### What the exercise asks
Only one stretch of the data below should be repeated: the lines from the line containing "Öğrenci Vizesi (383, 2501)" through the line containing "bu bağlantıyı (316, 874)", inclusive, exactly as they are.

### Input data

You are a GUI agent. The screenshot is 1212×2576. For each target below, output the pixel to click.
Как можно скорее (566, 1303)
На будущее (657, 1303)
...
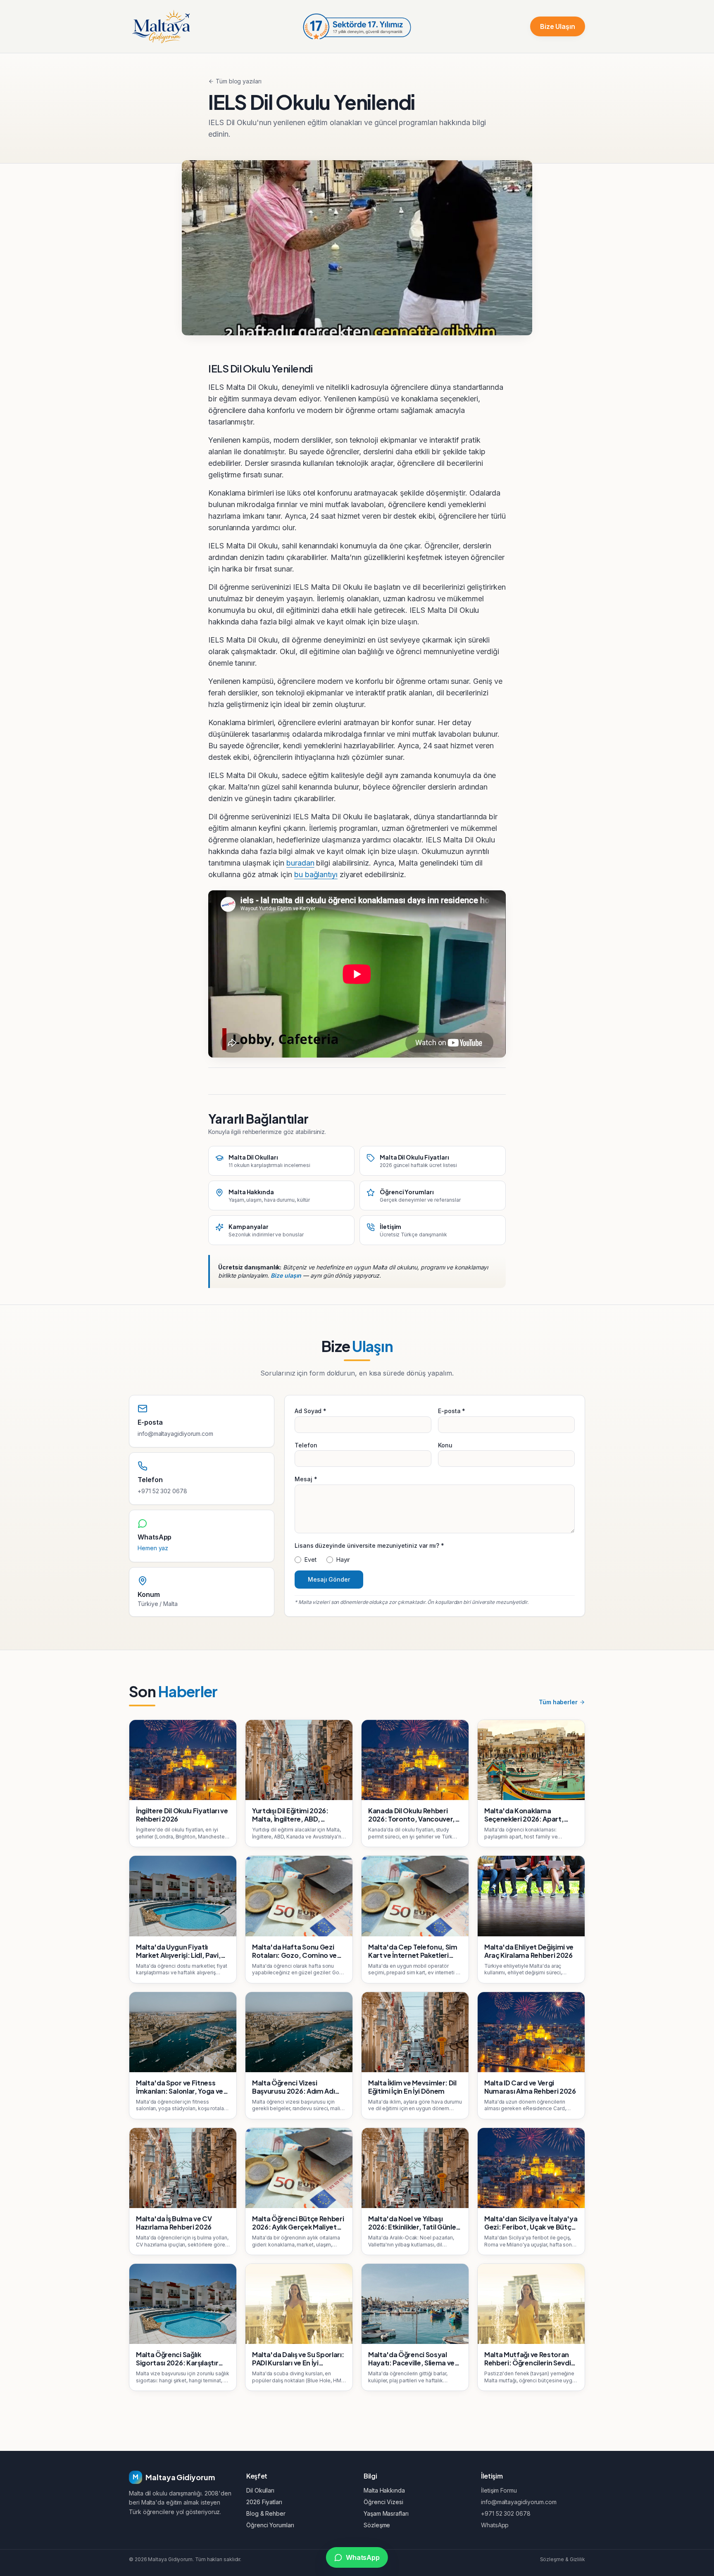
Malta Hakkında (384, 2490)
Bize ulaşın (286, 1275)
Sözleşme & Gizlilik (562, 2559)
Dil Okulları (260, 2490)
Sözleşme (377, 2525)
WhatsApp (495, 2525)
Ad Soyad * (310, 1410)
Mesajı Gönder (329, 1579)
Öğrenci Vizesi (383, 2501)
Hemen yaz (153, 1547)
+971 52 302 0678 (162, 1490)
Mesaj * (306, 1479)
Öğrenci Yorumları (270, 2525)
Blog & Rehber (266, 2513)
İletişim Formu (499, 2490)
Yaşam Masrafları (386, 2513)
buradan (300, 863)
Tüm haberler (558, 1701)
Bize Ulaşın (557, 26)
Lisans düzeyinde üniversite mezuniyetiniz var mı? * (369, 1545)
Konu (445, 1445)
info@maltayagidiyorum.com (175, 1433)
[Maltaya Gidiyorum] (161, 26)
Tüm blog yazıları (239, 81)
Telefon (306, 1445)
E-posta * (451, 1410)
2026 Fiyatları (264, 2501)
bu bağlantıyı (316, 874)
* * *
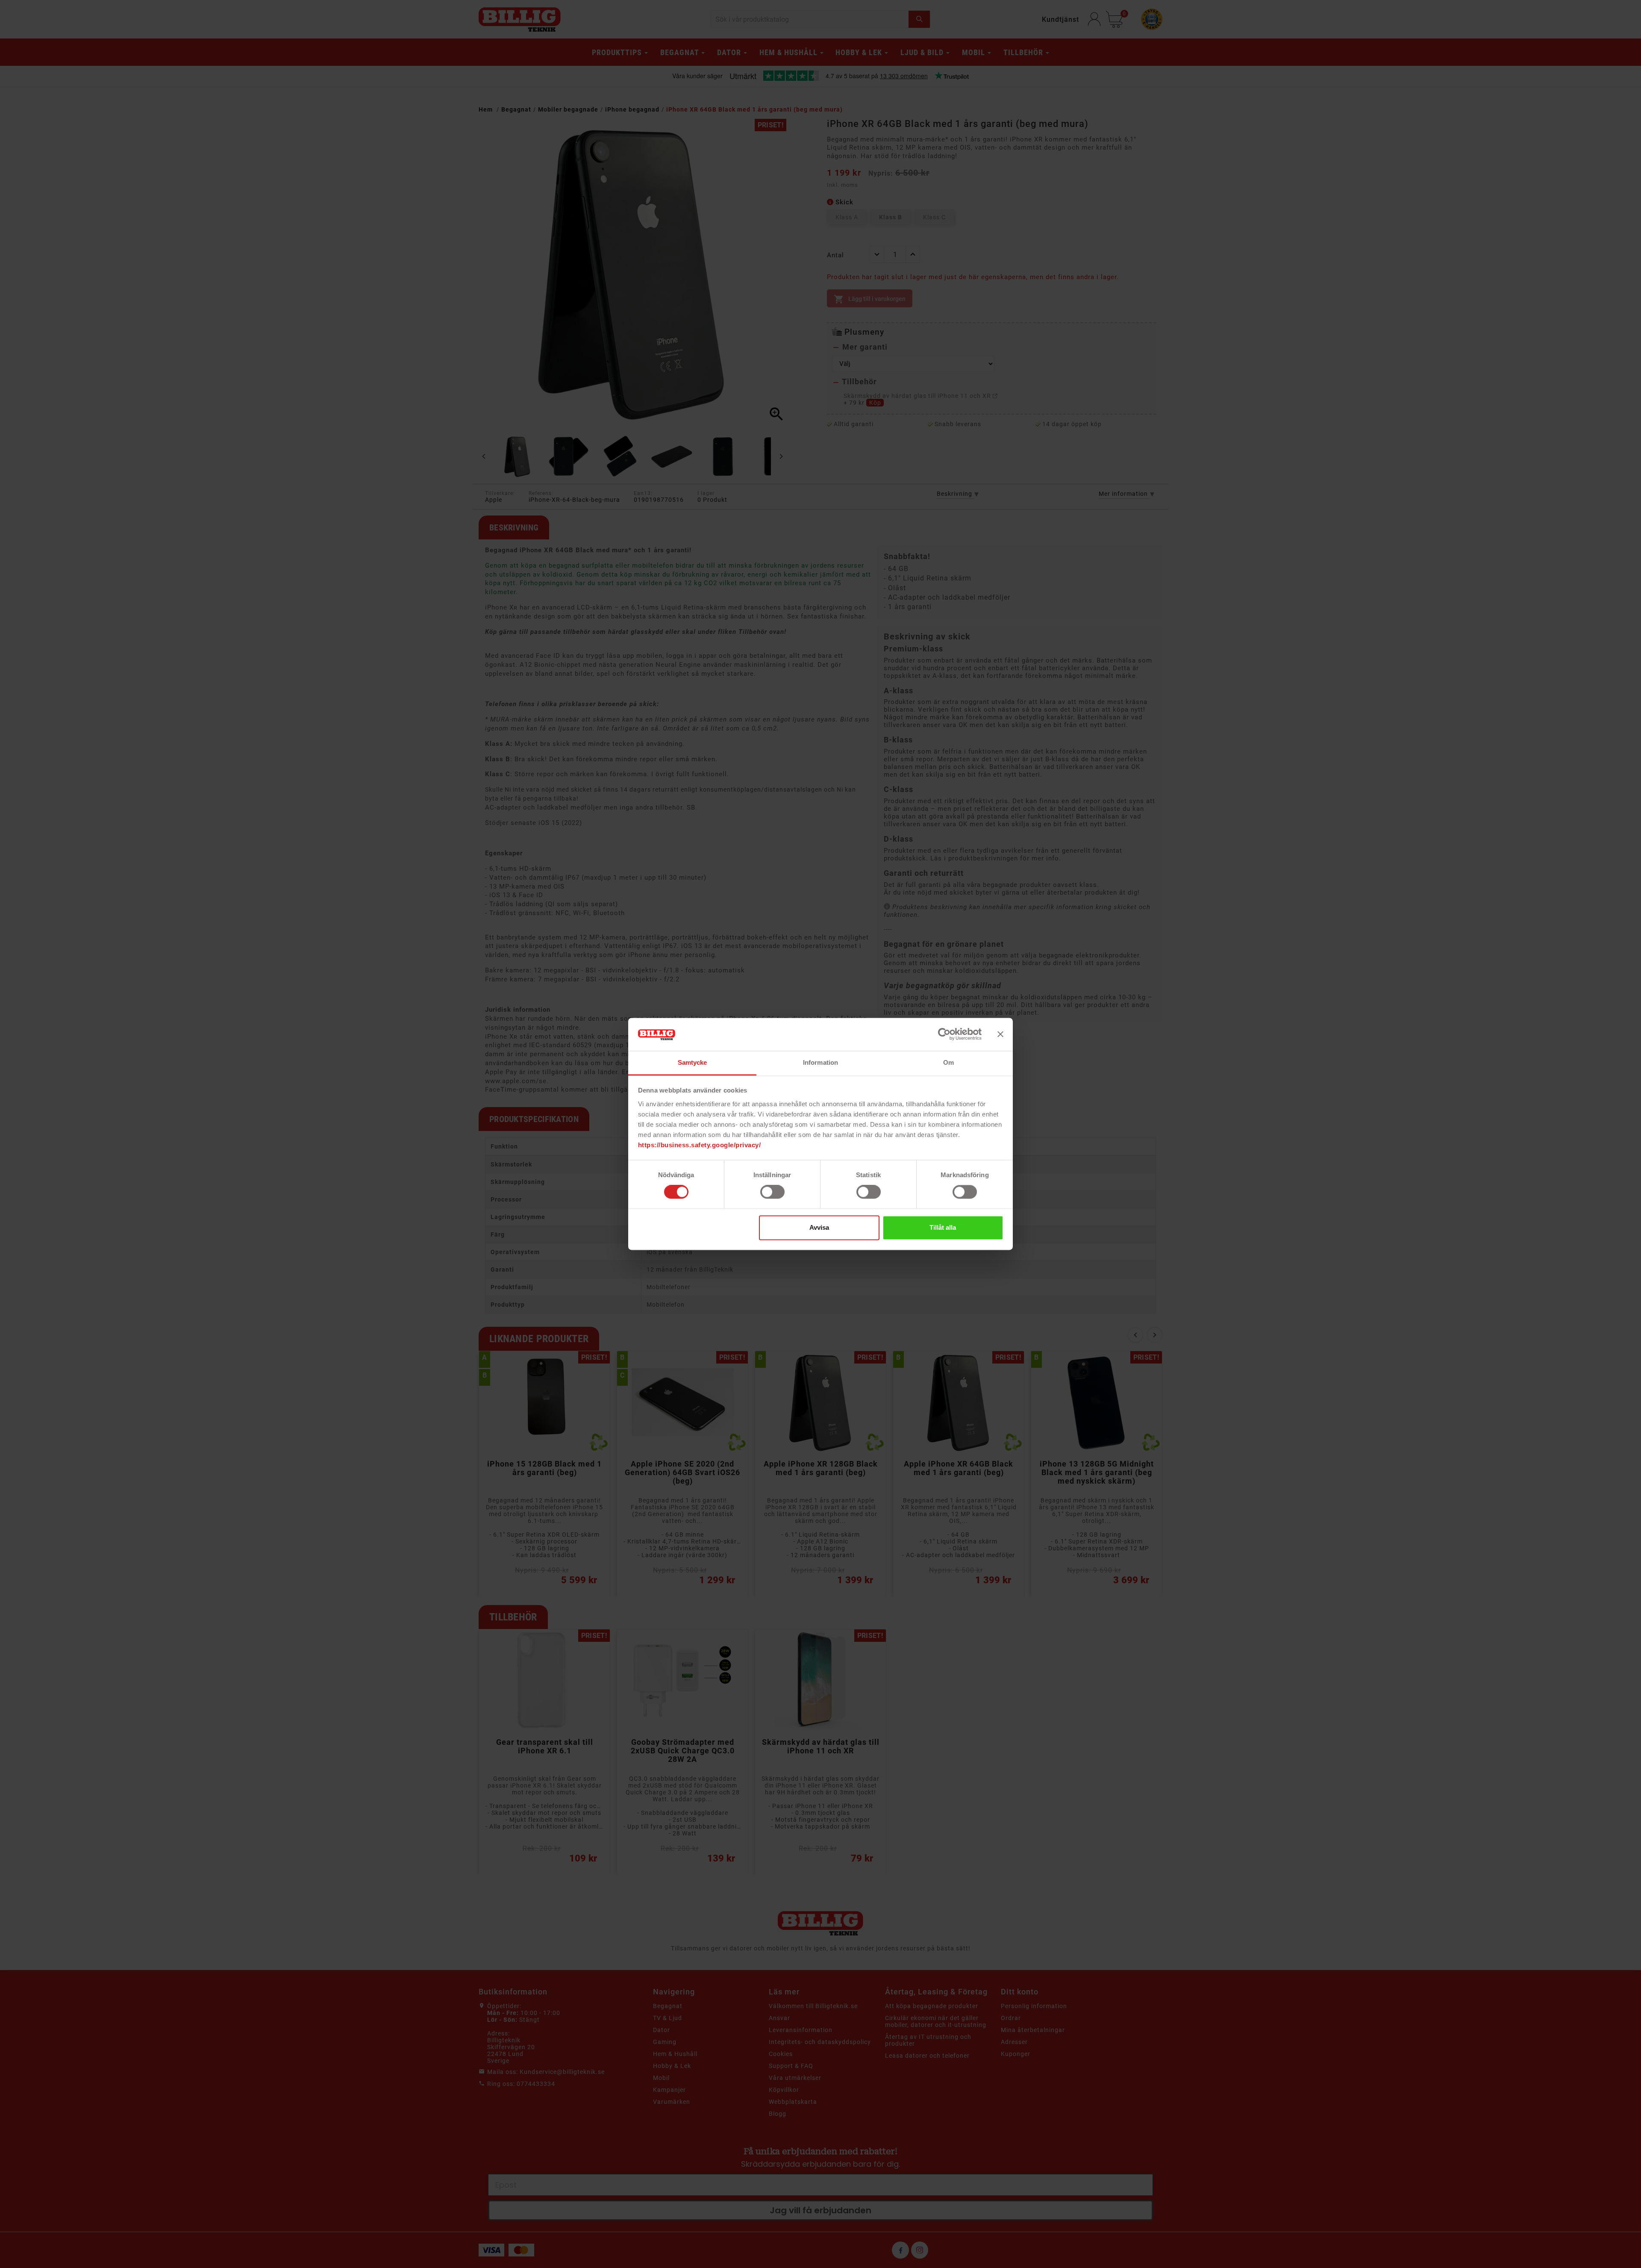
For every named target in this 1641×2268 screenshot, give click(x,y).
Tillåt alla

### Output for this exercise
Öğrenci Vizesi (383, 2501)
Hemen yaz (153, 1547)
+971 52 302 0678 (162, 1490)
Mesaj * (306, 1479)
Öğrenci Yorumları (270, 2525)
Blog & Rehber (266, 2513)
İletişim Formu (499, 2490)
Yaşam Masrafları (386, 2513)
buradan (300, 863)
Tüm haberler (558, 1701)
Bize Ulaşın (557, 26)
Lisans düzeyinde üniversite mezuniyetiniz var mı? * (369, 1545)
Konu (445, 1445)
info@maltayagidiyorum.com (175, 1433)
[Maltaya Gidiyorum] (161, 26)
Tüm blog yazıları (239, 81)
Telefon (306, 1445)
E-posta * (451, 1410)
2026 Fiyatları (264, 2501)
bu bağlantıyı (316, 874)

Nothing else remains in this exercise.